While investigating lymph nodes, the Japanese drew on the cataloging of different lymph nodes described by the Japanese Research Society for Gastric Cancer (1981). Thus, each lymph node is given a number (1–16), gets attributed to an anatomical region, and is then, according to its distance from the stomach, subsumed together with other lymph nodes in a group. There are altogether three groups (compartments).
Compartment I (numbers 1–6) comprises lymph nodes that lie most densely on the stomach wall. Compartment II comprises lymph node numbers 7–11; compartment III, numbers 12–16, comprises lymph nodes further away from the stomach.
1. | Right para-cardial | 9. | Truncus coeliacus |
2. | Left para-cardial | 10. | Spleen hilus |
3. | Smaller curvature | 11. | A. lienalis |
4. | Bigger curvature | 12. | Lig. Hepatoduodenale |
5. | Supra-pyloric | 13. | Retro-pancreatic |
6. | Subpyloric | 14. | Mesenterial radix |
7. | A. gastrica sinistra | 15. | A. colica media |
8. | A. hepatica communis | 16. | Aorta adominalis |
In the wake of increasingly applied SELD, a discussion of how to define this procedure became a crucial issue. So far it had been mostly left to the surgeon to decide how many lymph nodes had to be removed. He oriented himself initially mostly on a medium value of 30 lymph nodes—this medium value was established by Soga and collaborators in the framework of investigating 530 gastrectomies [38].
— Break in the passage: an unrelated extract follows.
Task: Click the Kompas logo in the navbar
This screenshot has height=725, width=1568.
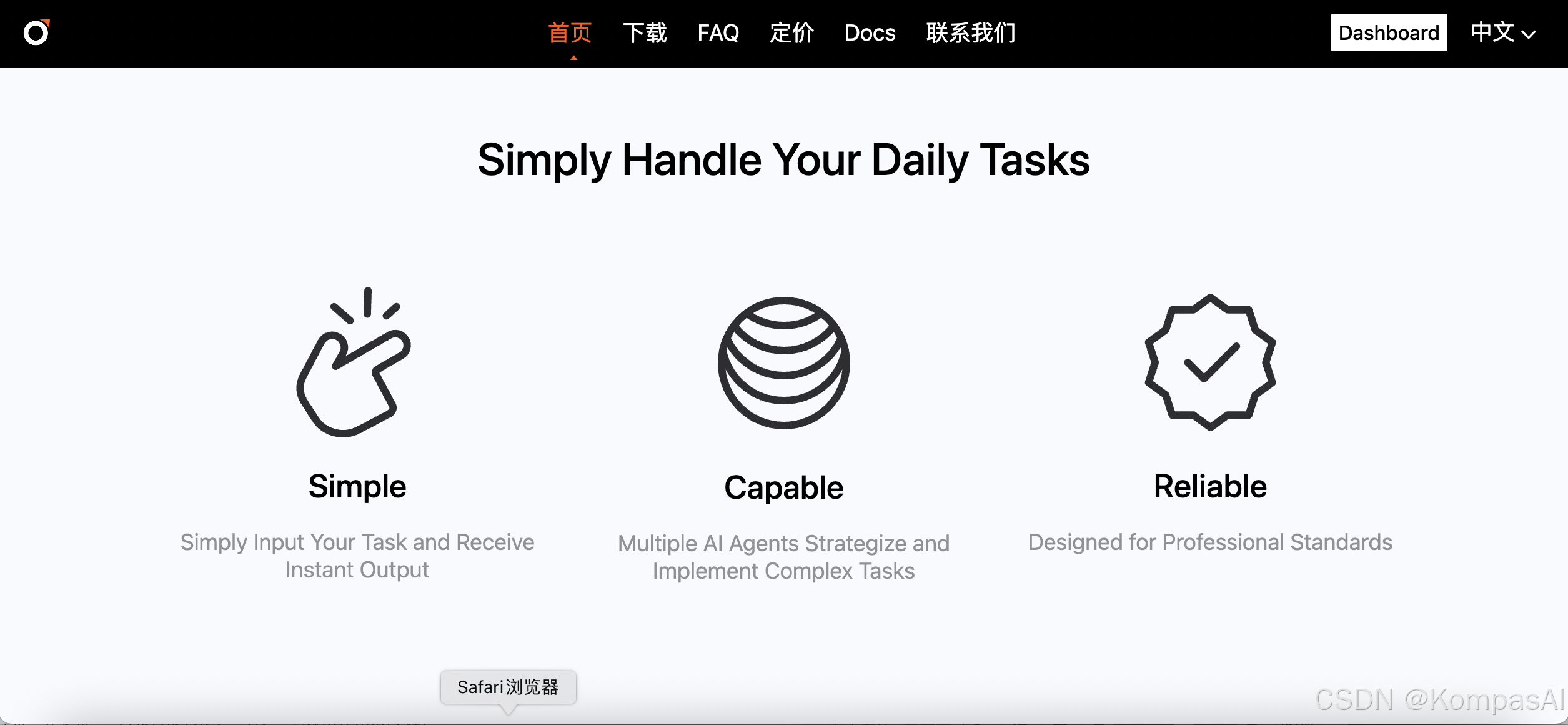Action: [36, 32]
According to their findings, a lymphadenectomy on gastric carcinoma could be considered sufficient if a minimum of 28 lymph nodes were to be removed. Additionally, they stated that splenectomy alone in addition to lymphadenectomy did not result in remarkable improvement in the sense of radicalness. In the course of a so-called simple gastrectomy an average of 26.2 ± 1.9 lymph nodes were removed. Gastrectomy together with splenectomy could increase the amount only to 29.3 ± 2.3.
The declared aim of extended lymphadenectomy was the enhancement of R0- resections as well as achieving a lymphogene safety distance of resected involved lymph nodes from nonresected, noninvolved lymph nodes of Compartment III. Hence, an improvement of prognosis was to be expected in a single subgroup only, namely in the one that showed exclusively lymph involvement of Compartment I. This expectation was actually corroborated by prospective studies [39].